**Records on finding words and elements:**

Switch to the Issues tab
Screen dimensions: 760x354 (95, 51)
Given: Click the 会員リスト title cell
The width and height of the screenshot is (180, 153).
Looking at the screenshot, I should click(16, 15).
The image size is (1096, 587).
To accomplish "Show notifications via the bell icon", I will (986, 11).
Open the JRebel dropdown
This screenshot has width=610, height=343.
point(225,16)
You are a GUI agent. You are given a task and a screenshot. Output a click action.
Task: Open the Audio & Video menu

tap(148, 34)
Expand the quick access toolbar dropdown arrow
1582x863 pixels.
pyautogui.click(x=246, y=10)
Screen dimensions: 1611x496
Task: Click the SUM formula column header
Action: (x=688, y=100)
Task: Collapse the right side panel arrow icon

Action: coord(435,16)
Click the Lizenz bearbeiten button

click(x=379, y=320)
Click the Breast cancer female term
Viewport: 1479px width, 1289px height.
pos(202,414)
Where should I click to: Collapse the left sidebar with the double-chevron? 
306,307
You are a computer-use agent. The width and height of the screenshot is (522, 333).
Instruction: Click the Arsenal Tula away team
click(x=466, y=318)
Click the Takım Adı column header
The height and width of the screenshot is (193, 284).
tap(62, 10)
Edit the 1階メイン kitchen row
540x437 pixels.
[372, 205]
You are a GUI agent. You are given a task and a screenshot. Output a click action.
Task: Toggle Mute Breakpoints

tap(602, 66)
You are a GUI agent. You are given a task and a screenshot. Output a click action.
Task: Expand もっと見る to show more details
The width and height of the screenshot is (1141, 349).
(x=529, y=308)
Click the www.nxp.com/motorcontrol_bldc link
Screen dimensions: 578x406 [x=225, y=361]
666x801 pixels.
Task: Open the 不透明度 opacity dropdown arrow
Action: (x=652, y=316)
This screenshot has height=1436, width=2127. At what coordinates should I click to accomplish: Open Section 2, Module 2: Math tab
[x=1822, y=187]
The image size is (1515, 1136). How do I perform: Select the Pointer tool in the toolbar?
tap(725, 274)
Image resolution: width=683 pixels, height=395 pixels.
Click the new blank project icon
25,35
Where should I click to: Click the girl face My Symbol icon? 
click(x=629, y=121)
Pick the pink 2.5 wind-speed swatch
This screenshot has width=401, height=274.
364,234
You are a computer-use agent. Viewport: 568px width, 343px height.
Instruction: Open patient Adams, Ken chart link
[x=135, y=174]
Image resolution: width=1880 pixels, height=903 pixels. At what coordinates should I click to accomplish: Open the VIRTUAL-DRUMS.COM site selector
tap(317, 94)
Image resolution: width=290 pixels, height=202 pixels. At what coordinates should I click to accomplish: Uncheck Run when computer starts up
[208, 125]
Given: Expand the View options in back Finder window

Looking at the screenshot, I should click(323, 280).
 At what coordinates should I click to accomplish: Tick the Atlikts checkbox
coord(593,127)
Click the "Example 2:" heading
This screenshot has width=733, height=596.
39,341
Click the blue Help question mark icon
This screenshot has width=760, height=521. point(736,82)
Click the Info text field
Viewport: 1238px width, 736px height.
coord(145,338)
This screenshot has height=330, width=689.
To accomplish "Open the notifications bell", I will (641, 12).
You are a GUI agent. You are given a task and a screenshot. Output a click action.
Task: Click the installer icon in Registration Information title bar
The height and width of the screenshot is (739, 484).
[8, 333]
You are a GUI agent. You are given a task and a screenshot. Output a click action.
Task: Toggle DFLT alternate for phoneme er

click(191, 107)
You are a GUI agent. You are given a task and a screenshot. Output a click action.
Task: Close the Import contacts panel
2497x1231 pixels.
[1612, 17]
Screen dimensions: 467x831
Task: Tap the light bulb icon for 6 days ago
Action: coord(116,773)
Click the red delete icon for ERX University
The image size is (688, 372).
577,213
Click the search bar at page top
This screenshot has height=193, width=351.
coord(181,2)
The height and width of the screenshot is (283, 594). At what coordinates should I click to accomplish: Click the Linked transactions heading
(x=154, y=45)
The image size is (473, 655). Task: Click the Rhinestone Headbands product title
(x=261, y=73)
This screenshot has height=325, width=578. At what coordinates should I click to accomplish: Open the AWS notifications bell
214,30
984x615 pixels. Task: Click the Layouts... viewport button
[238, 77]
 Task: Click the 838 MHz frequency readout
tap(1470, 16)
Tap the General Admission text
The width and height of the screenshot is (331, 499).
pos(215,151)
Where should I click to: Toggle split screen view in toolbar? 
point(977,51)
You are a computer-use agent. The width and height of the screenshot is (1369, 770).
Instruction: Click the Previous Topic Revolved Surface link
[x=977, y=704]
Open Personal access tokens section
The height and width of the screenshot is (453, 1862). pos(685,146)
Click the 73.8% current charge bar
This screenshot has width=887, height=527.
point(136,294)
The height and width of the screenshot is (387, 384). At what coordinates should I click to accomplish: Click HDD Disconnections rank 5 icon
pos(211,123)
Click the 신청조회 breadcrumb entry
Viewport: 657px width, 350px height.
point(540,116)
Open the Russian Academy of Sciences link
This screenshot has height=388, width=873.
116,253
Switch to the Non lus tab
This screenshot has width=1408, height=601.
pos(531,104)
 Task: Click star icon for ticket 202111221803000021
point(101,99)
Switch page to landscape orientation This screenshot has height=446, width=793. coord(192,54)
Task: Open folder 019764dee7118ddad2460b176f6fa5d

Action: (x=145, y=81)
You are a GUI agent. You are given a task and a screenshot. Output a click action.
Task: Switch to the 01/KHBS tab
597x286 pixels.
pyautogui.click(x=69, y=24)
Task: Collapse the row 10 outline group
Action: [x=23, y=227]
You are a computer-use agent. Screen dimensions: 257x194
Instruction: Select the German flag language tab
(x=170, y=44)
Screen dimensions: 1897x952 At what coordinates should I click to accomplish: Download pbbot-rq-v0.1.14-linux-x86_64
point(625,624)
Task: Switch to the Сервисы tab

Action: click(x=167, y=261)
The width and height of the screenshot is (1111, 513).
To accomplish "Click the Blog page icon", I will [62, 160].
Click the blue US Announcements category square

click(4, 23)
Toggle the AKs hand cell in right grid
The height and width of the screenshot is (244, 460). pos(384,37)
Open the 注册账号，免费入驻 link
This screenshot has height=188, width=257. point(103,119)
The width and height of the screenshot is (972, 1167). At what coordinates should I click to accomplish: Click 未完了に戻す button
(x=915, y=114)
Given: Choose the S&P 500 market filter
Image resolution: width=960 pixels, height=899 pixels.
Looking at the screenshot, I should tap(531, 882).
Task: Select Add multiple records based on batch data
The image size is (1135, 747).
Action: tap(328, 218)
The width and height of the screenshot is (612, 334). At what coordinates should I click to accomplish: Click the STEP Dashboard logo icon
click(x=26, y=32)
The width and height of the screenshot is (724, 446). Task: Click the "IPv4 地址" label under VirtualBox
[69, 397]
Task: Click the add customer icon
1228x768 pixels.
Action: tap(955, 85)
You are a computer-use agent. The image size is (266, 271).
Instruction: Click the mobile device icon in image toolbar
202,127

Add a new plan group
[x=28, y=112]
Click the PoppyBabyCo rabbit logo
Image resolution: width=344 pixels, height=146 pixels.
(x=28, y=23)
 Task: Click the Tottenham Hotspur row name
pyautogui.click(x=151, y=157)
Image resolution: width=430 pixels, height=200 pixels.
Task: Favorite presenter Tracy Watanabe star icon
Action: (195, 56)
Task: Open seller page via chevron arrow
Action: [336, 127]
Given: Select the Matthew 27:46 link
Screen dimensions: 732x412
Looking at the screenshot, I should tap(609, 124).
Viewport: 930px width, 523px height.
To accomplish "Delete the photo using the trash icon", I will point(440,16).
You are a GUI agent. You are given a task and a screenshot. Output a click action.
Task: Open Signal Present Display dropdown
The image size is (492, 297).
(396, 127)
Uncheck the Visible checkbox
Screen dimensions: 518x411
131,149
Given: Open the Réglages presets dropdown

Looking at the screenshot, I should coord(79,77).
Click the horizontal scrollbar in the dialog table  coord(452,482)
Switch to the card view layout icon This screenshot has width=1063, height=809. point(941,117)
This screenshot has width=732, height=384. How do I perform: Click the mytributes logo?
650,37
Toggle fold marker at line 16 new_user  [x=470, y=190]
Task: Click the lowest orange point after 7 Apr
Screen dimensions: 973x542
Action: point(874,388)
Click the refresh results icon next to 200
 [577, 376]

**WHAT YOU ARE ASKED TO DO:**
Rewrite everything from "You are a computer-use agent. Screen" down to "This screenshot has height=188, width=257.", replacing "tab" with "section" and leaving all else unchanged.

**RESPONSE TO THIS TASK:**
You are a computer-use agent. Screen dimensions: 257x194
Instruction: Select the German flag language section
(x=170, y=44)
Screen dimensions: 1897x952 At what coordinates should I click to accomplish: Download pbbot-rq-v0.1.14-linux-x86_64
point(625,624)
Task: Switch to the Сервисы section

Action: click(x=167, y=261)
The width and height of the screenshot is (1111, 513).
To accomplish "Click the Blog page icon", I will [62, 160].
Click the blue US Announcements category square

click(4, 23)
Toggle the AKs hand cell in right grid
The height and width of the screenshot is (244, 460). pos(384,37)
Open the 注册账号，免费入驻 link
This screenshot has height=188, width=257. point(103,119)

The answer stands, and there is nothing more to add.